The heat has been intense – not something I hadn't envisaged in August, of course. Even if it's cooler today, doing something distinctly chillier is appealing. So, before returning to Chişinǎu, I take a trip to the Cricova winery.


I'm not particularly a fan of wine. A glass or two with a meal is all I'll usually go for. I tend to think of wine as a particularly dead drink: deracinated grapestuff from wherever, which has been mouldering in a cellar for years, the bottle gathering dust. That said, Moldovan wine (like Georgian wine) is different, very much alive, and vocal. Not always saying the same thing of course: some wines sound like they're trying to sell you insurance, others sound like they're threatening to punch you in the nose. I don't have anyone else to make conversation with on this trip, so the wine's loquacity has been welcome at mealtimes. 


All that said, the Cricova winery is well worth a visit even if you're not interested in wine. I sign in for a tour, join the crowds milling around the tourist-friendly entryway, and eventually we're shepherded onto a sort of elongated golf caddy. This passes through an ominous tunnel mouth and into a true underworld, a seemingly endless warren of wine. We're conveyed past pitch black openings, sterilized machinery, bottles and barrels, through twists and turns. My direction bump is usually pretty good, but I've lost all sense of it within five minutes of entering this place. We're told that there are 120km of tunnels down here. That makes it the world's second-largest underground winery complex; the largest is also in Moldova, though is apparently less interesting to visit.


Tunnels.

Our transport picks up quite some speed, and it gets pretty chilly as we whip through the subterranean air. The website warns visitors to bring a warm jacket. I didn't (since I'm jacketless for the entire trip), but I did put on an extra T-shirt under my T-shirt, and this serves me well. Some of my less British tourmates are shivering even in their coats. I think of climate change and the survival potential of living in places like this.


After a while we're brought to a factory, where a production line of serious-looking women are bottling sparkling wine. (Not champagne, since we're not in Champagne, but made using the same method.) When I ask her, our guide informs me that the sparkling-wine-bottlers are invariably women because women are patient and hard-working. I laugh at the implicature about men, but I don't think this goes down well.

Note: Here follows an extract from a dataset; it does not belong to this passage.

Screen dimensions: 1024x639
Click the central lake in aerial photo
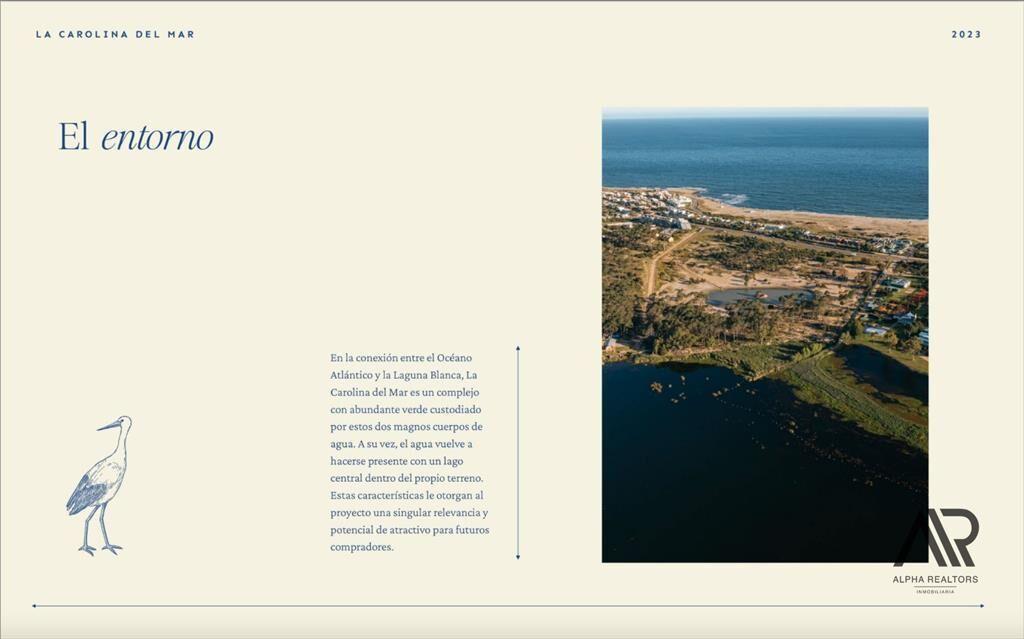coord(758,296)
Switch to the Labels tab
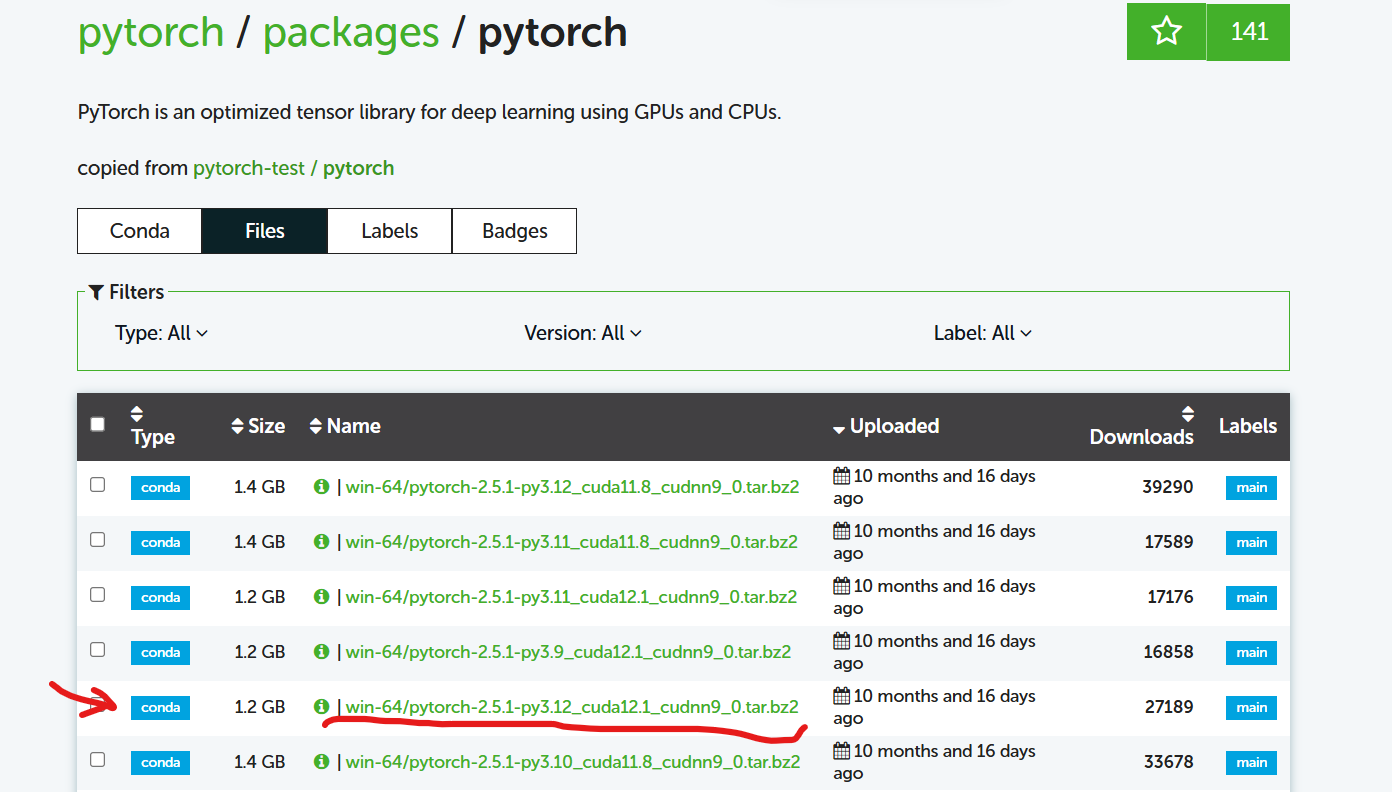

Bottles, all at the appropriate angle.


There's also an underground cinema, where we're treated to a surprisingly philosophical promotional video (what is wine? what is Cricova?). Fortunately, this is accompanied by a very tangible glass of sparkling wine to wash it down. The end of the tour shows us the weirdly palatial underground facilities near the entrance, where the great and the good and many who were neither have assembled to taste the result. From what I can gather, the Cricova winery is one of the jewels in Moldova's crown, and supplied the whole Soviet Union for many years. The first tasting hall is named after Yuri Gagarin, who – he quipped – spent much longer enjoying the wine here than he ever did in space. His portrait hangs by the door.


Gagarin and his letter of thanks.


The tour ends at the gift shop, and we're promised a caddy-bus to transport us back to the entrance, but none materializes. In a rare moment of human self-organization, the group starts walking back to the exit instead. I have my doubts about this – are we even going the right way? – but they are dispelled by the sunlight when we round a corner. Back under the sun, I collect my backpack and trek into the centre of Cricova to get the bus to Chişinǎu. Shockingly, the price for a bus ticket has gone up from the advertized 4.5 lei (about 20p) to a bank-breaking 6 lei (more like 26p). Inspired by my visit, I start thinking about my conversation partner for dinner this evening.